# Wax finish over danish oil finish



## Mac63 (May 20, 2017)

Looking to put a finish on a newly crafted piece of furniture. Applied three coats of Danish oil over a black walnut chest I built for someone. Brush applied danish oil, dried minimum of one week between each coat of oil; light sand with 1200 grit paper after last coat. Intended to apply a wax of some type to seal it. Is wax preferable and what type of wax if so.


----------



## RichT (Oct 14, 2016)

A good quality like Briwax Original (clear), or Liberon Black Bison Paste Wax (clear) would be good choices. I've put Tried & True Original over danish oil with good results. It's an oil and wax blend.

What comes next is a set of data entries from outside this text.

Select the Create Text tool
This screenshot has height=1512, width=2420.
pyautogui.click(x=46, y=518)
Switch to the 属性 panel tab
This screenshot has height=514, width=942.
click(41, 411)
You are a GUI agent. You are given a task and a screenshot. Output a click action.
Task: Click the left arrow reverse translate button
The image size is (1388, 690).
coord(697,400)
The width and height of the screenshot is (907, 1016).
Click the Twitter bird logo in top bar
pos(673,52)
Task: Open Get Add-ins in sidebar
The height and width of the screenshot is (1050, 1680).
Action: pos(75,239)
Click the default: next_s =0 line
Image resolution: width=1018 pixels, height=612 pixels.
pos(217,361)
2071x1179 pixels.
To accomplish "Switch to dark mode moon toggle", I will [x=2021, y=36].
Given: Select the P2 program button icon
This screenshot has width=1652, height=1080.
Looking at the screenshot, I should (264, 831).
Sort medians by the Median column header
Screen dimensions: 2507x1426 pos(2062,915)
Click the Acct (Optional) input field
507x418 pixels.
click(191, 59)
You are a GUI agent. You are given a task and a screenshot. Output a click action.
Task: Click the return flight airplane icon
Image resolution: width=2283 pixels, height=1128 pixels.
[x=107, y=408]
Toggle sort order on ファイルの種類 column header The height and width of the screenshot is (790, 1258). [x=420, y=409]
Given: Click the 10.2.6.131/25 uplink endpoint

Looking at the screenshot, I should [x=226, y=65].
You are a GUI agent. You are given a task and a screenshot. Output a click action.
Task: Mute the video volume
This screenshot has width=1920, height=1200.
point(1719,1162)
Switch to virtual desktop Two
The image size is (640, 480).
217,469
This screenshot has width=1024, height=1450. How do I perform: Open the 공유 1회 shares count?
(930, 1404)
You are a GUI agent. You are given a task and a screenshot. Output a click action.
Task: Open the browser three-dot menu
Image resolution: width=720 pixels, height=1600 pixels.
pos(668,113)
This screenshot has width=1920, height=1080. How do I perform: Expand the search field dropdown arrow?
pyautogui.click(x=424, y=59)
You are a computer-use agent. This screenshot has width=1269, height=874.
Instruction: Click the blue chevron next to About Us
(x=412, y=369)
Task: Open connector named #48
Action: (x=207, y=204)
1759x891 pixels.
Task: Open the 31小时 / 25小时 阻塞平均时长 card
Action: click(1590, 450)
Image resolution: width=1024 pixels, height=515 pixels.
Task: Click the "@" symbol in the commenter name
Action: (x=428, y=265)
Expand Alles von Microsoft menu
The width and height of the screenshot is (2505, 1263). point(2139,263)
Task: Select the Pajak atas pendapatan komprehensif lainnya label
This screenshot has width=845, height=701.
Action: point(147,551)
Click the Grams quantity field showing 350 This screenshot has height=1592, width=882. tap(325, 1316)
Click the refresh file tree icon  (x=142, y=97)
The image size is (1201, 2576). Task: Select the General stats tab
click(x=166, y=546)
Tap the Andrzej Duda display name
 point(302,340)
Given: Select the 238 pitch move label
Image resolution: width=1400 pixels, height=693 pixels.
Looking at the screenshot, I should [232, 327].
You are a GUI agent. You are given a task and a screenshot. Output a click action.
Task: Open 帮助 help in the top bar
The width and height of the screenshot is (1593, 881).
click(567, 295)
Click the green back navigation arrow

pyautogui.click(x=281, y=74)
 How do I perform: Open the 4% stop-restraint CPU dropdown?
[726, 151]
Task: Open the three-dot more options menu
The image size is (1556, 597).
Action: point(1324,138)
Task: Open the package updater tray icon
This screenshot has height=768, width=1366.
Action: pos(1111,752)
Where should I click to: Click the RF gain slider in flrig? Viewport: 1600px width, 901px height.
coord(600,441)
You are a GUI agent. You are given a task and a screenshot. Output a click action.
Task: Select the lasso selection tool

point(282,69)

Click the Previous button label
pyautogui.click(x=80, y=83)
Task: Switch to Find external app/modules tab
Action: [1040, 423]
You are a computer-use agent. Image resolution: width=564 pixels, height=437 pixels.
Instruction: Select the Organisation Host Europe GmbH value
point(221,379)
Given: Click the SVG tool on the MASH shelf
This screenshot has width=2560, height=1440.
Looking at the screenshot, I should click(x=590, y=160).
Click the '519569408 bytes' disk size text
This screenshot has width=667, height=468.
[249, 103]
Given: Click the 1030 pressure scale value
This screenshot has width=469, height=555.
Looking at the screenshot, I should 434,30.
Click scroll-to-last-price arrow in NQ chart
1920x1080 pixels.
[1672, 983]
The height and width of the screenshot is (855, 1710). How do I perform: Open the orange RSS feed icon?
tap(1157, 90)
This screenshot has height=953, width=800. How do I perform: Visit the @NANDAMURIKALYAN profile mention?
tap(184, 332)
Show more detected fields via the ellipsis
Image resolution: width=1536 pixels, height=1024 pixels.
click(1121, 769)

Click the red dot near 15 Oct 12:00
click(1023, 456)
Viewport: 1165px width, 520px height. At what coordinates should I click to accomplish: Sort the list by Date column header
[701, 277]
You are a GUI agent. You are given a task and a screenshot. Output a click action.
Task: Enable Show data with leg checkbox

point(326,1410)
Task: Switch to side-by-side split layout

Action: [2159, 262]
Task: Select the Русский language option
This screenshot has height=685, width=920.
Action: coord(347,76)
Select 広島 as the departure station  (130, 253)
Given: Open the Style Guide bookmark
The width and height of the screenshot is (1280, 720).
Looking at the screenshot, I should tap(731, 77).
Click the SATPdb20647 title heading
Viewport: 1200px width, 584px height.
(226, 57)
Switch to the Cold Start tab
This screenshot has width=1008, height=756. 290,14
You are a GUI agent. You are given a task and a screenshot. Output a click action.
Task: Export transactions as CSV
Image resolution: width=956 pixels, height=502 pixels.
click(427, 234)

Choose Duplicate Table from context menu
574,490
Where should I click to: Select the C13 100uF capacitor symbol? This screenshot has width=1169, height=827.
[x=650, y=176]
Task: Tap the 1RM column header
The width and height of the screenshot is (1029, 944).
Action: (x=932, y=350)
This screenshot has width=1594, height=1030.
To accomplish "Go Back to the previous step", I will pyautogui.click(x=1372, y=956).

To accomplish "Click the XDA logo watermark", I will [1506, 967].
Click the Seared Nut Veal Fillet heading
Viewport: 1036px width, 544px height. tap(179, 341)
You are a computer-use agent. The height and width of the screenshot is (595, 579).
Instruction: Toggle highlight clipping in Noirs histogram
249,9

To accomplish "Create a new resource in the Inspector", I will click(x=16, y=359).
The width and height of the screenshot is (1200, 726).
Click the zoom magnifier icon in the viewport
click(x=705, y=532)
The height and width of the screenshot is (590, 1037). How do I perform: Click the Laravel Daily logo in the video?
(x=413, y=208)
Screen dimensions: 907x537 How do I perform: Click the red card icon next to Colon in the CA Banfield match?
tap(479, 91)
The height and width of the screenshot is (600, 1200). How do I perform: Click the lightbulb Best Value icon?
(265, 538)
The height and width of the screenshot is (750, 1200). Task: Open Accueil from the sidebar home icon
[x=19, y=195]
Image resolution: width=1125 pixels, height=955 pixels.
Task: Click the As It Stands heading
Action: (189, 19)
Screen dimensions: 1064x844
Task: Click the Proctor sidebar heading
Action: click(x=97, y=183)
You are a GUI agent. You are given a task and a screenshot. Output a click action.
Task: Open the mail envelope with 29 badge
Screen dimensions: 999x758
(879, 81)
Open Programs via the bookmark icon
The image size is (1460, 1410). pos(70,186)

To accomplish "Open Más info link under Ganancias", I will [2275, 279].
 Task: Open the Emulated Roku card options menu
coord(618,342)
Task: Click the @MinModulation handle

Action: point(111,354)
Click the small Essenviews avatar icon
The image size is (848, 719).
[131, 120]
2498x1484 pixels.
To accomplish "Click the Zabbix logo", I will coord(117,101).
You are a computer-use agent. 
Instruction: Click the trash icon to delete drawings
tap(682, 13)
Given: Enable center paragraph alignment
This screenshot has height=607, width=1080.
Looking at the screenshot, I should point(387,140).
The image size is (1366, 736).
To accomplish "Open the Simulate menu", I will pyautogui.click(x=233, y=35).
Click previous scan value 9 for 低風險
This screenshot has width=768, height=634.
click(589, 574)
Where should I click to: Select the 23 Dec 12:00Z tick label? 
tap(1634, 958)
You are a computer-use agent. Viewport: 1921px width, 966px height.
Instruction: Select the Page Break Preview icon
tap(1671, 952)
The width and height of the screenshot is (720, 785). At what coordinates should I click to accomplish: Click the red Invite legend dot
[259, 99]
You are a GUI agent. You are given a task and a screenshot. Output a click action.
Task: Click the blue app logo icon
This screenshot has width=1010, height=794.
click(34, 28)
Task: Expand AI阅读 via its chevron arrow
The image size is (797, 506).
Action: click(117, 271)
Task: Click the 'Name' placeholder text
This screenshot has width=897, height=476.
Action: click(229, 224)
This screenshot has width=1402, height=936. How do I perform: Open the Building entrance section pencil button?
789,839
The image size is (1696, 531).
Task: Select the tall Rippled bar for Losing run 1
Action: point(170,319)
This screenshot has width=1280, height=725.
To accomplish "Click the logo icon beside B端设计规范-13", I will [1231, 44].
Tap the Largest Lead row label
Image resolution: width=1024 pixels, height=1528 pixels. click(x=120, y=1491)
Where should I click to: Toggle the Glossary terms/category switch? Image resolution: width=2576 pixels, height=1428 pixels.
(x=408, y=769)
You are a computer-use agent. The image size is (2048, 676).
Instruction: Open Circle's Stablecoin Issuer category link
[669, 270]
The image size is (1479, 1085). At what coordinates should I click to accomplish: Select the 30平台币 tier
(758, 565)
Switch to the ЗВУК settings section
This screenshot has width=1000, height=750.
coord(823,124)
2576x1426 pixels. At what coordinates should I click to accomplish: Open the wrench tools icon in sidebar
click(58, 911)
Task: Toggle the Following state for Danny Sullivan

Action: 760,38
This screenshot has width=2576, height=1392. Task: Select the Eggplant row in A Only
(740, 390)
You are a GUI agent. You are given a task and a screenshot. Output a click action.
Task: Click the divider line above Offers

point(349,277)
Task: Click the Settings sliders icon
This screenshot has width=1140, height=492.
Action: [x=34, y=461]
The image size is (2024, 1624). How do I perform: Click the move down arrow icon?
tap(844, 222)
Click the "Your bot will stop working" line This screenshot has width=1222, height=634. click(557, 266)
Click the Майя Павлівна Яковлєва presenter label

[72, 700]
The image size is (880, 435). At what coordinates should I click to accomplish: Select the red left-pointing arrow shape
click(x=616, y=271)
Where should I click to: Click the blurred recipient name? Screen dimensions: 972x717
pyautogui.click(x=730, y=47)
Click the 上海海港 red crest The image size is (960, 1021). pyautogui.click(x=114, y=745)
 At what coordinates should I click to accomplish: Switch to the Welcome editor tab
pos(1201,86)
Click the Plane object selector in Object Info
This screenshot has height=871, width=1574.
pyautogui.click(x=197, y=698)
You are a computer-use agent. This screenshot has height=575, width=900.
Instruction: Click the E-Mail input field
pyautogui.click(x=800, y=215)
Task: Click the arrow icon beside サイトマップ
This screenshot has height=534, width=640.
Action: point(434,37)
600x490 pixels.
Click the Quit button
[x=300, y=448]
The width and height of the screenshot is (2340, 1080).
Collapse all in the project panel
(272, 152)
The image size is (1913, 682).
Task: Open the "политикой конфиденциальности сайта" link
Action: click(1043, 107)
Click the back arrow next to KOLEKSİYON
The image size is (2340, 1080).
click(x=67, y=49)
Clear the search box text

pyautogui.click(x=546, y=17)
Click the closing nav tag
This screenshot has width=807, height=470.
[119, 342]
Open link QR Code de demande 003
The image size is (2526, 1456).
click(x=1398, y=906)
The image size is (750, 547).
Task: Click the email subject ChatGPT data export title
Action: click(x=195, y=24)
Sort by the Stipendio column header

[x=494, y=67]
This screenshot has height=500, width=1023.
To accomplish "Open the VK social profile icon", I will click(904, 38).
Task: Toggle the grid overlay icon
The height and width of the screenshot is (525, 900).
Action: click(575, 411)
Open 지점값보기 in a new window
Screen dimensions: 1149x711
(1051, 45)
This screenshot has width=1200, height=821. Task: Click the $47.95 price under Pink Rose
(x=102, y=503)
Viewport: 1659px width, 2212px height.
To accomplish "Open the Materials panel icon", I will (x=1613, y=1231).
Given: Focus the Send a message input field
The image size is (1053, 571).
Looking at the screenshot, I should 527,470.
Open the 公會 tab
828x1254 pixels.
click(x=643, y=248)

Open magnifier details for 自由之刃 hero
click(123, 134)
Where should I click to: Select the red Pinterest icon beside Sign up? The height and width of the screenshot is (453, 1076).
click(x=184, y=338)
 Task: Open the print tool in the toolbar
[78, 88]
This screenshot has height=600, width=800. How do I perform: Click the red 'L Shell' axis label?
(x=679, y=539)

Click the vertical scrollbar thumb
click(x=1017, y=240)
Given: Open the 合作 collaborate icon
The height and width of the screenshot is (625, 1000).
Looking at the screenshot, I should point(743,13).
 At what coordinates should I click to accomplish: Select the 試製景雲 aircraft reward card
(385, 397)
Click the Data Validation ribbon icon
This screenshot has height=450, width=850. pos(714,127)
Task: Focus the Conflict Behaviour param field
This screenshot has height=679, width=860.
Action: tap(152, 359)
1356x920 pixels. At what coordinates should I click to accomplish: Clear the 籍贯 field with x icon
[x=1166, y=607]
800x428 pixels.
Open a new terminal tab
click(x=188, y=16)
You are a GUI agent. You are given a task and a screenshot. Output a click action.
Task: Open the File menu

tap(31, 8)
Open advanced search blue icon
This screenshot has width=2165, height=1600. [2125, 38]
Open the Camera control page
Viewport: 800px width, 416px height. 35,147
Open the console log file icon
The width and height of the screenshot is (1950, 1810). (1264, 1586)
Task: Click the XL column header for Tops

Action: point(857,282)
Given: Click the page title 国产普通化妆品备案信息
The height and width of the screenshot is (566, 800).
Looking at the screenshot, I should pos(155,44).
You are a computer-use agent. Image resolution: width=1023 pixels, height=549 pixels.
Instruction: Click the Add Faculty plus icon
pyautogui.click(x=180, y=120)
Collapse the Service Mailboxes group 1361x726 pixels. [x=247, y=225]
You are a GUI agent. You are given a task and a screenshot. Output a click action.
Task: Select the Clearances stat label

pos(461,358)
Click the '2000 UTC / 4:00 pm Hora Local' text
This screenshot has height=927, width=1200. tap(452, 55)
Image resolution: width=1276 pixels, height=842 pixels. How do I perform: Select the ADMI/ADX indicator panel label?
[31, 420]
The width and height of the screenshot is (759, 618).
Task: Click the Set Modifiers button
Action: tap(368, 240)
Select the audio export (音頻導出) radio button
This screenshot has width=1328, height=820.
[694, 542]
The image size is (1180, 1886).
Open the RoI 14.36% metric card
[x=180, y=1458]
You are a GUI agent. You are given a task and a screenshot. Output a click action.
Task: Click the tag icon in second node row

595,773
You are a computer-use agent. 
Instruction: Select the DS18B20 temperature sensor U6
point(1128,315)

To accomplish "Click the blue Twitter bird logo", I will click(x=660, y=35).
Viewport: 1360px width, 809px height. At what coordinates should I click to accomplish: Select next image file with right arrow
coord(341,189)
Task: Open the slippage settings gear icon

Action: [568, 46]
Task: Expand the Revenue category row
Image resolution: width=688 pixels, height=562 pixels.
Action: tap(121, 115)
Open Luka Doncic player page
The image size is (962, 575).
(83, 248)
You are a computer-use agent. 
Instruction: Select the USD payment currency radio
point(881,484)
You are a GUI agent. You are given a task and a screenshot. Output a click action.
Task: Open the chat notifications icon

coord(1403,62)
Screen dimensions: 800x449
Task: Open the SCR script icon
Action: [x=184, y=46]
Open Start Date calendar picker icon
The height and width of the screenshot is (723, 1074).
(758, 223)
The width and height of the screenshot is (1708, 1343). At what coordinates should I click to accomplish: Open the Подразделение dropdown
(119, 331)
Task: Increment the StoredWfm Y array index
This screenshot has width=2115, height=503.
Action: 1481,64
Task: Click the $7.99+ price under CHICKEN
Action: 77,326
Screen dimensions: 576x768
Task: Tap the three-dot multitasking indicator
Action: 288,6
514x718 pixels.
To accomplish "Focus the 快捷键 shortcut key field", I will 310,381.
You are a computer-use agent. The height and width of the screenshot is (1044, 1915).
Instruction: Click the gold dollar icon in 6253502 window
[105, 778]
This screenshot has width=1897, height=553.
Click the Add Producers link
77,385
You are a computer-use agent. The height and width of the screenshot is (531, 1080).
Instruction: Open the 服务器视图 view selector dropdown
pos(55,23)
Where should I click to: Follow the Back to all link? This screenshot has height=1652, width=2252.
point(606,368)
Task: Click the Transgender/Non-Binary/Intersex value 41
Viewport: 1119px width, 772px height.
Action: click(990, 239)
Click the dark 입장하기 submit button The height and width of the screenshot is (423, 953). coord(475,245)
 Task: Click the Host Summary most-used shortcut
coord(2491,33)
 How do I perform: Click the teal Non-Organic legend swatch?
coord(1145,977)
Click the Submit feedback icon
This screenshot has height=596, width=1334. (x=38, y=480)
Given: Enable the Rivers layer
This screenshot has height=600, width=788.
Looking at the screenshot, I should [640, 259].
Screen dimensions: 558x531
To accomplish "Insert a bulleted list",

I've read that once you put on a wax finish, the only thing you should put over it is more wax based finish. Nothing else will cure properly on top of it.


----------



## garageking (Mar 2, 2017)

I have many times used Watco satin wax over Watco Danish oil on furniture. I like the look and texture. And it is very easy to apply. There are many wax options and I think Fine Woodworking recently had a review article on furniture waxes. For kitchenware items finished with Tried and True Danish oil, I have used Mahoney's walnut oil/wax product and really like that as well. I have never brushed on Danish oil, just wiped it on with a rag or paper towel (following directions on the can) and of course you can wet sand it too. I think waiting for days between coats like you do is a good idea although I have never sanded between coats. Personally I think Danish oil is the best finish for walnut although many would disagree I'm sure. Keep us posted!


----------



## richardchaos (May 12, 2017)

I have used Finishing wax over many coats of Danish Oil WHICH IS ONE OF MY FAVORITE OILS by the way. Looks nice and slick BUT no depth and really no protection from spills and such…


----------